Three hours later, the girls were still cleaning downstairs. Thank fuck the smell of hot garbage had gone. Electronic gunfire rang out from the TV speakers, followed by a zombie roar, but my focus wasn’t on the game Bellamy and I were playing. It was on Jade, bent over, on all fours, rubber gloves in place, while she scrubbed gum off the scratched hardwood.
“What the hell, Wolf? You’re supposed to be guarding the bridge!” Creepy-ass screeches came from the TV, followed by Bellamy shouting obscenities. “Seriously! Ten zombies are on me. Come revive me!” His palm smacked the back of my head, pulling my attention away from Jade’s incredible ass. “Put your dick away, and pay attention to the game.”
My gaze strayed to the decaying avatars surrounding Bellamy’s. “You take this shit too seriously.”
“Man, if I die, I can’t play for thirty more minutes.”
I moved my player back to the snow-covered bridge, pecking off zombies when they approached. But every once in a while, my attention drifted back to Jade’s ass.
And every time it did, my dick hardened a little more.

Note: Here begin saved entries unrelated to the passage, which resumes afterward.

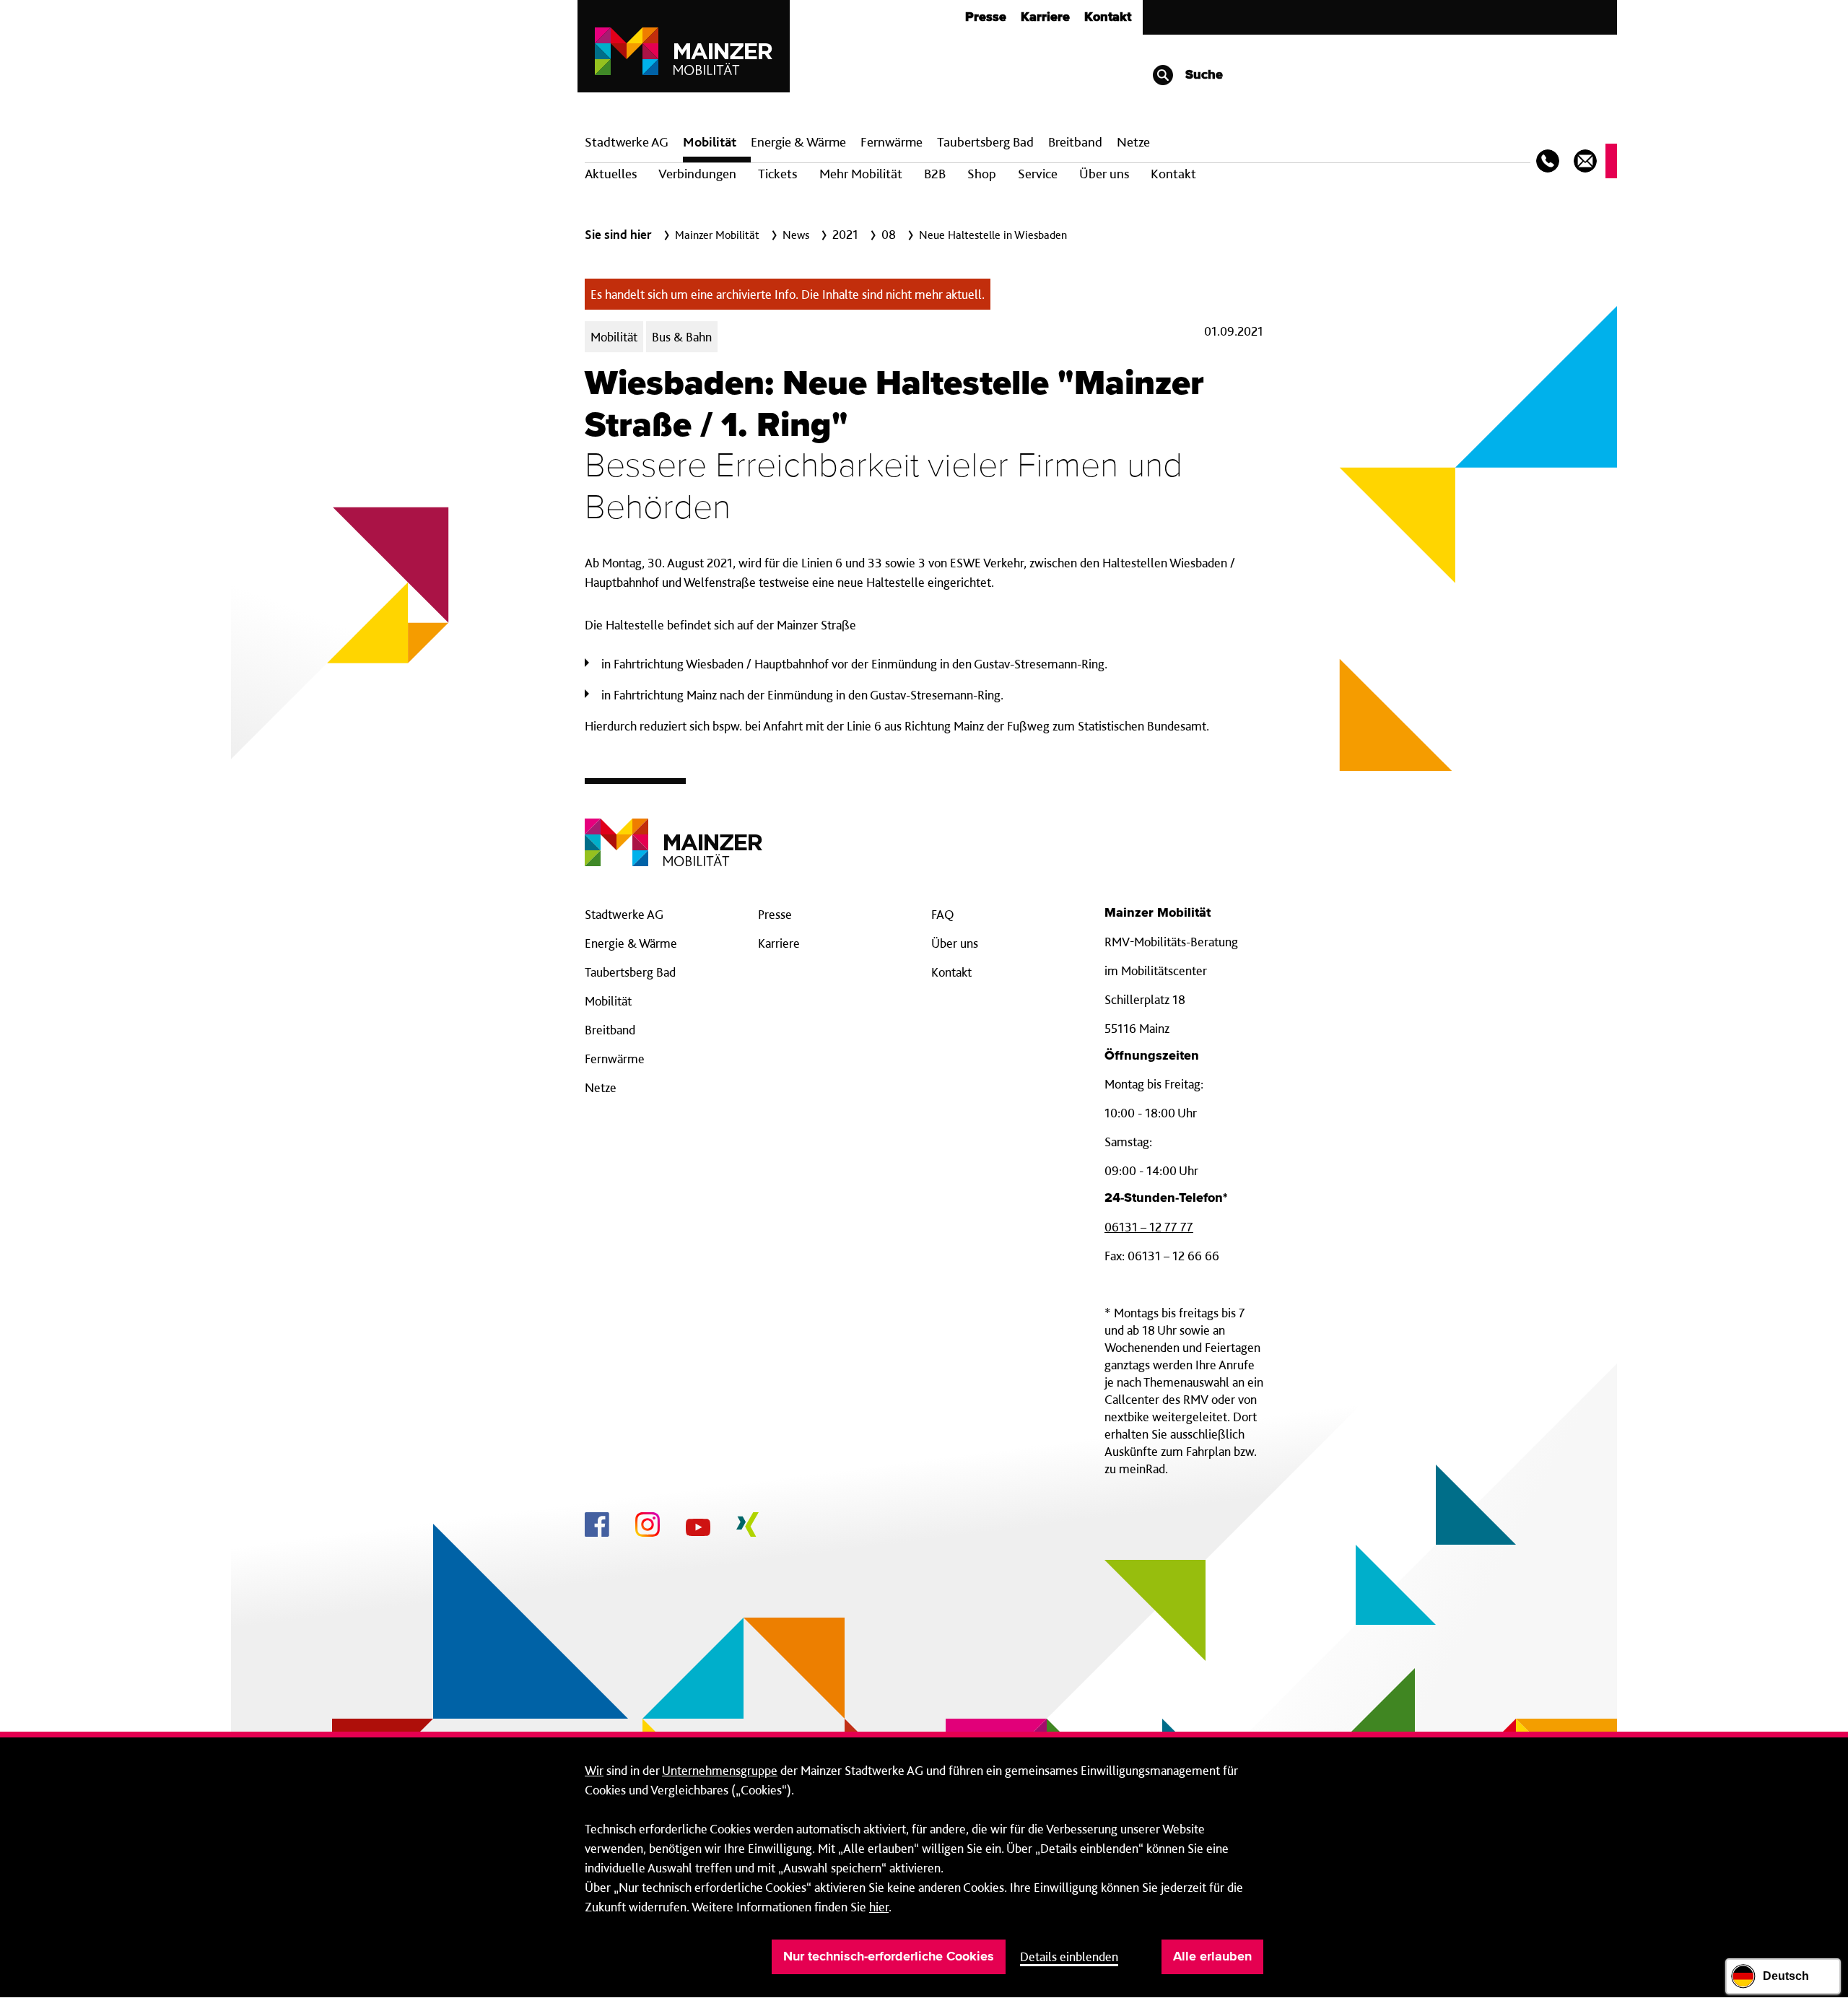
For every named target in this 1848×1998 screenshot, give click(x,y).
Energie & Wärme (798, 141)
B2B (935, 173)
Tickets (777, 173)
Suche (1202, 75)
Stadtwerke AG (626, 141)
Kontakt (1107, 17)
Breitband (610, 1029)
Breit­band (1075, 141)
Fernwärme (615, 1058)
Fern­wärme (891, 141)
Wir (594, 1770)
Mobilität (709, 141)
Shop (981, 173)
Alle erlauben (1212, 1956)
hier (879, 1906)
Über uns (1104, 173)
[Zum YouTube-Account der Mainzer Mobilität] (698, 1529)
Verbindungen (697, 173)
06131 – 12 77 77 (1148, 1226)
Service (1038, 173)
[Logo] (673, 831)
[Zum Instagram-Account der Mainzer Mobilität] (647, 1526)
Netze (1133, 141)
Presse (985, 17)
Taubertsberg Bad (985, 141)
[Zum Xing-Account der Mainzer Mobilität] (747, 1526)
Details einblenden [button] (1069, 1956)
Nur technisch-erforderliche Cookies (888, 1956)
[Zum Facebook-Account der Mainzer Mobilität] (597, 1526)
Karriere (1045, 17)
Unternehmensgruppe (719, 1770)
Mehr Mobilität (860, 173)
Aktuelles (611, 173)
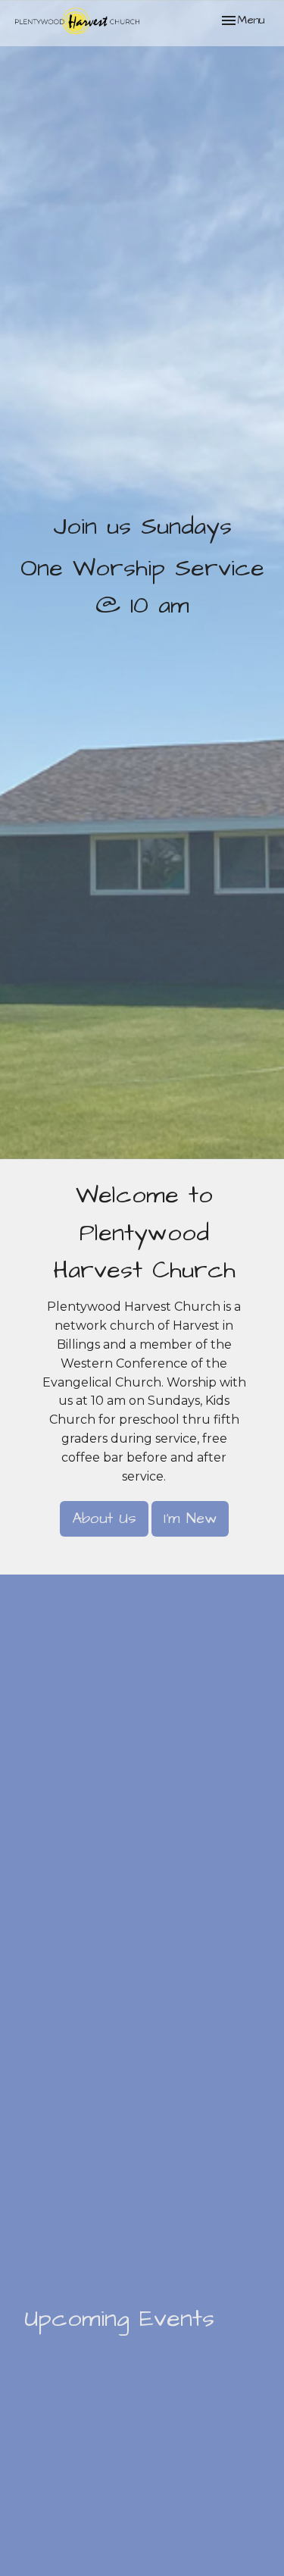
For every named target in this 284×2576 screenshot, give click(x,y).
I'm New (190, 1518)
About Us (104, 1518)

Bellamy shouted at me to focus, but I couldn’t. And that was bad news for me because that distraction was going to be here day in, day out. Bent over and scrubbing floors. Sleeping. Showering. I didn’t have to try to imagine what she’d look like naked and dripping wet—I knew. That image had been branded into my memory and haunted my dreams for years.
My stomach knotted. I had enough shit going on. I definitely didn’t need the constant reminder of what I used to have prancing around. And honestly, my dick couldn’t take it. I’d told Rogue that making them live here was a dumb idea, but it wasn’t until right then that I realized it wasn’t just stupid. It was going to be torture.
“I think I’m done.” A pleased look crossed Jade’s face as she looked around the now spotless room. Three hours of cleaning up literal shit, and she had a smile on her face? There was no way she was happy to clean up that mess. And if this was supposed to be punishment…
I nodded toward the corner where Dog’s makeshift bed was. The makeshift bed she’d just made, his gutted rat toy pride of place. “Missed a spot. Think it’s probably puke.”
Bellamy snorted before a round of gunfire sounded through the speakers.
“Really, Wolf?”
The immature fuckhead inside of me delighted in the annoyance in Jade’s voice. Shrugging, I aimed my avatar’s shotgun and blew off a zombie’s leg. “Doesn’t look clean to me.”
I glanced back in time to catch her glare at me, then she aimed her spray bottle in the direction of the bed and gave it a hard squirt.
“There.”
Dog ran over, sniffed the spot she’d just sprayed, and sneezed.
“Now that I’ve cleaned up after you like children with no basic life skills, what would you like next?” she asked, her tone arsenic-laced and sugary sweet. She tossed her gloves onto the coffee table. “Maybe I can teach you the alphabet? Or read you a bedtime story?”
Smartass. I met her patronizing gaze, then reached for my backpack at the end of the sofa. “Not really one for bedtime stories.” I chucked the bag onto the coffee table. “But my algebra homework is in the red notebook.”